Student winner to fly experiment in space
ESA's SUCCESS student contest drew to a close last week with an award ceremony at the European Astronaut Centre (EAC), in Cologne, Germany. With the first prize of a one-year ESA internship up for grabs, the authors of the proposals to reach the final round eagerly awaited the climax of the day – the announcement of the winners.
To enter the SUCCESS contest European university students were challenged to think of original ideas for an experiment to fly on the International Space Station (ISS). Over 80 entries were received from all over Europe, with proposals covering a wide variety of fields, ranging from the classical life and physical sciences, to interior design and advanced robotics.

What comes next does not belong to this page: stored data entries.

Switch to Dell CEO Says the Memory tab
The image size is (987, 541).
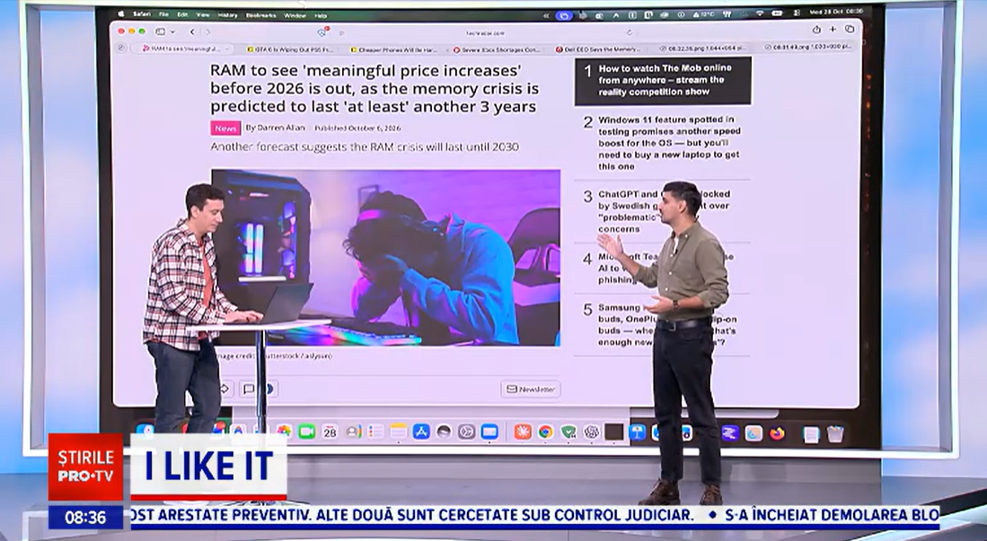598,49
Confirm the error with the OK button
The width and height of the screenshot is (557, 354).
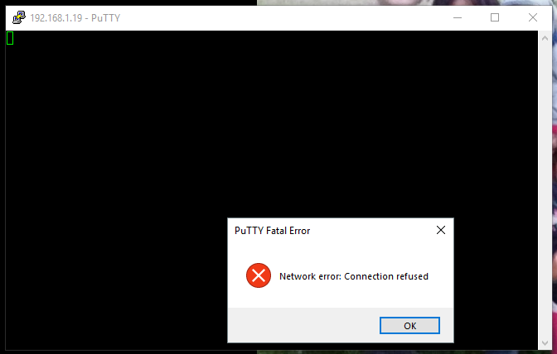point(409,326)
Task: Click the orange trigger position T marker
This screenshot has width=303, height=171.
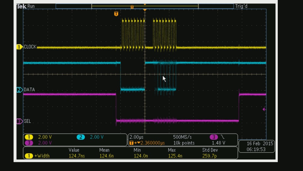Action: 116,14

A scientific jury selected three prize winners, with the first prize going to an investigation into cosmic radiation proposed by Norwegian student Haakon Lindekleiv. "It was a huge surprise. I hadn't expected that it would be kept secret until the last moment – I thought the winner would have been contacted before the actual award event!"

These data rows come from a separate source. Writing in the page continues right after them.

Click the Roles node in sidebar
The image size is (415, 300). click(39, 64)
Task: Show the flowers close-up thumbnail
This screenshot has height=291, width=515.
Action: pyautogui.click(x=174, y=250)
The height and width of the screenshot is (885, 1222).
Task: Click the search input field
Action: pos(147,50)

Unexpected visual sensations during space missions have been reported by many astronauts. These phenomena, known as 'light flashes', are probably caused by cosmic radiation. Lindekleiv proposes to passively register how light flashes affect the electric activity in the retina using a modified electroretinograph (ERG) on board the International Space Station.

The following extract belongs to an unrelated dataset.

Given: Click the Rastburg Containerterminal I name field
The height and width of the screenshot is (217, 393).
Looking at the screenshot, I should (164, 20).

He proposes to use the ERG to find out if the light flash is caused by space radiation passing through the eye, or that the light flashes are triggered by radiation passing directly through the brain, thereby only creating the sensation of a light flash. The experiment is novel, simple, cheap, small, it consumes little time, and employs hardware that has routinely been used in hospitals.
Opportunity of a lifetime
Lindekleiv's prize is to spend one year working at ESA's research and technology centre, ESTEC, in Noordwijk, the Netherlands, where he will prepare his experiment for flight on the ISS.
A student within the Faculty of Medicine at the University of Tromsø, in Norway, Lindekleiv has not exactly decided on a professional career, although surgery is definitely one of his main interests. He now faces a dilemma as to how to plan the internship year within his current and tight educational planning, although ESA reassured him that this opportunity of a lifetime could be scheduled at his convenience.
An ambitious student, he was immediately thinking practically. "We definitely need to get in touch with Fuglesang's group to benefit from their research and experience," said Lindekleiv, referring to ESA astronaut Christer Fuglesang, who flew to the ISS in December 2006, and who is also an expert on space radiation.
Second and third prize
The second prize was awarded to Daniel Brandt from the University of Leicester, in the United Kingdom, for his proposal for a passive low-cost nanometeoroid detector for the ISS. Brandt's monitor would detect the very smallest items of debris and help improve models for debris and nanometeoroid distribution at the altitudes of the International Space Station’s orbit.
The third prize went to Cornelia Meyer, who studied within the Institute of Mineralogy at Humboldt University, in Berlin, Germany. Cornelia proposed to place an artificial meteorite outside the ISS to verify Panspermia's 2nd phase theory - a theory that living organisms, which survived in ejected material from another planet, brought life to Earth.
"We were pleased with the high quality of the received proposals and especially with the enthusiasm of Europe's young scientists and engineers" said Rogier Schonenborg, SUCCESS student contest project manager.
A new SUCCESS student contest will start in mid-2007.
SUCCESS stands for Space station Utilisation Contest Calls for European Student initiatives. This is the second SUCCESS contest organised by the ISS Education Office within ESA's Directorate of Human Spaceflight, Microgravity and Exploration.
The winner of the previous SUCCESS contest, Adalberto Costessi, successfully flew his Bone Proteomics (BOP) experiment to the International Space Station during the Eneide Mission with the Italian ESA astronaut Roberto Vittori in April 2005.
Through a successful student level education programme many other student experiments have flown to the Station in the past four years. These include experiments named Winograd, Chrondo, APIS, THEBAS, BugNRG, GraPhoBox, and most recently CASPER and UTBI, which were part of the experiment programme during the Astrolab Mission, ESA's first long-duration ISS mission, with German ESA astronaut Thomas Reiter.